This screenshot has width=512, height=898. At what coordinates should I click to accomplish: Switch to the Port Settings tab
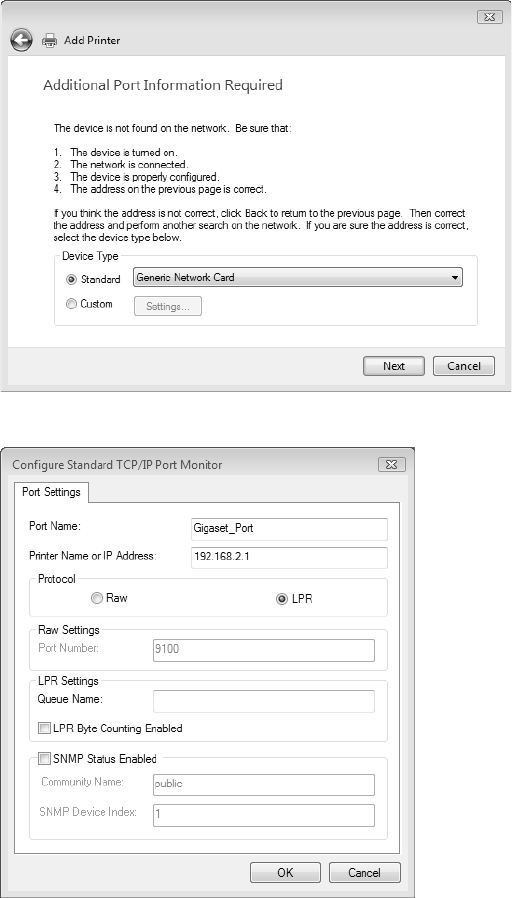(51, 492)
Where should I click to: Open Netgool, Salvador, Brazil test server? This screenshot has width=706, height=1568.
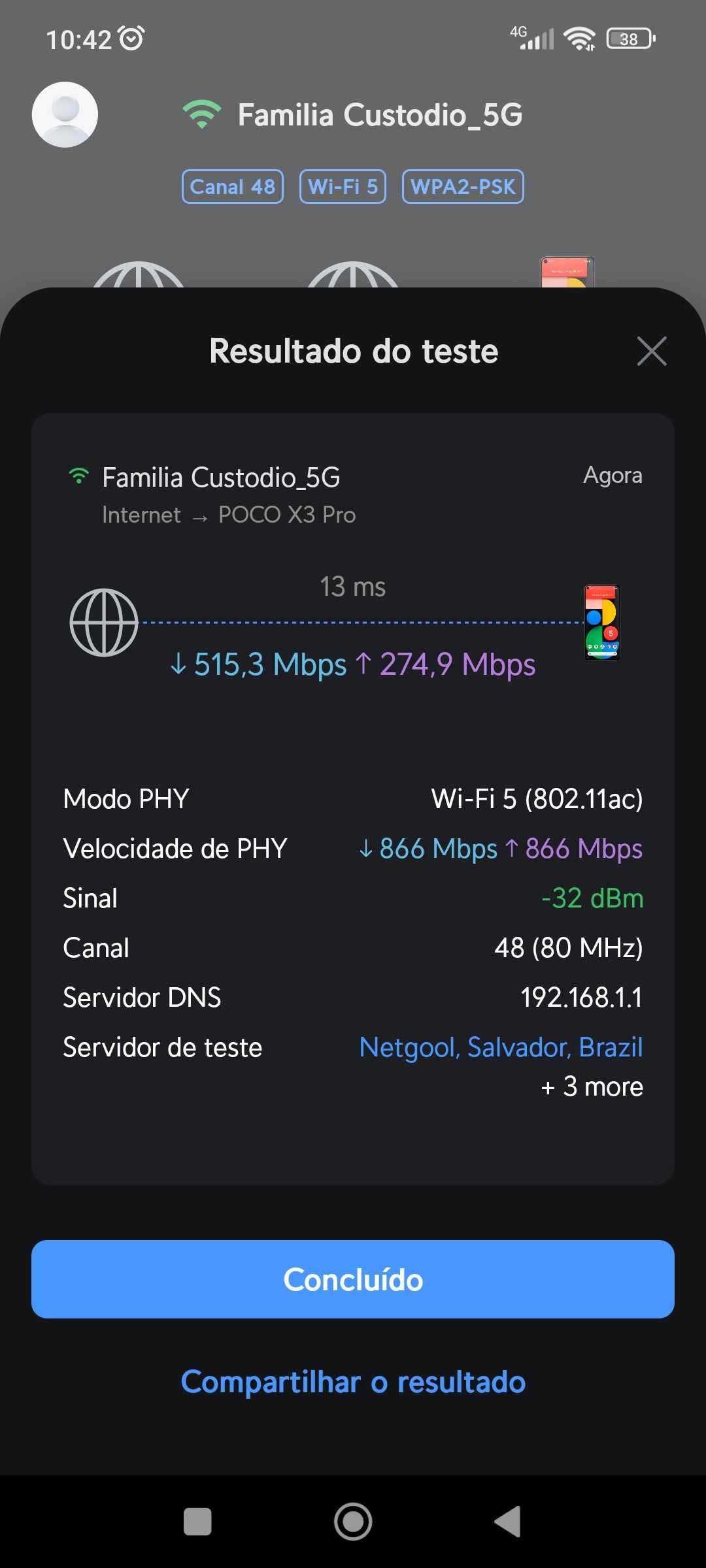tap(501, 1047)
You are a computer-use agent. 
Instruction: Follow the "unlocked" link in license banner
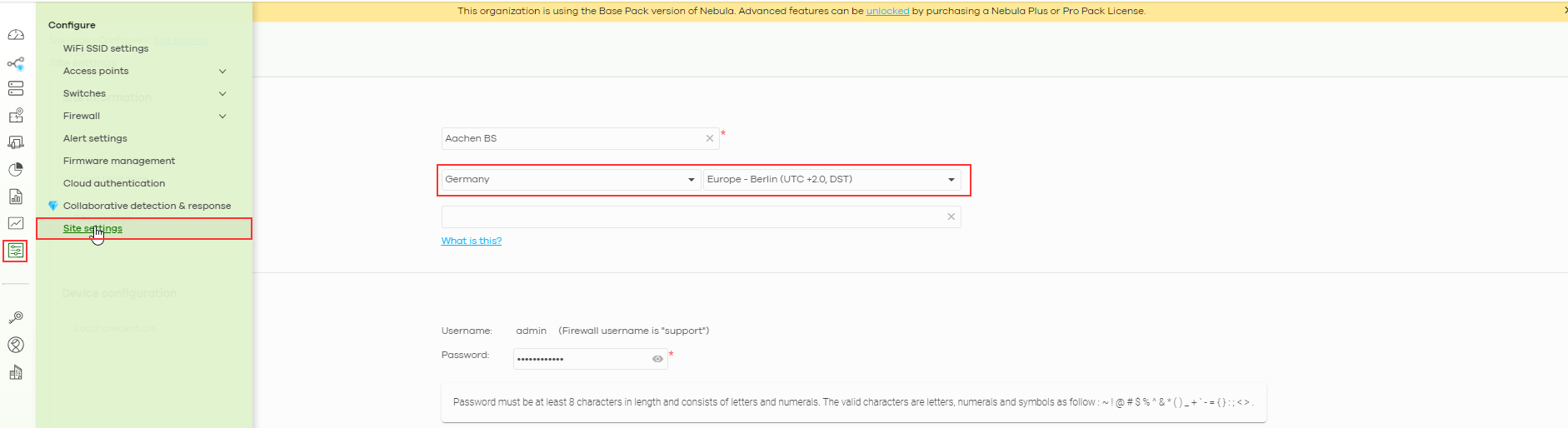887,11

------------

Without carrying over any picture, retype the records above word for word.

Exercise output:
This screenshot has width=512, height=898. At what coordinates should I click to accomplish: Switch to the Port Settings tab
(51, 492)
Where should I click to: Open Netgool, Salvador, Brazil test server? This screenshot has width=706, height=1568.
tap(501, 1047)
You are a computer-use agent. 
Instruction: Follow the "unlocked" link in license banner
887,11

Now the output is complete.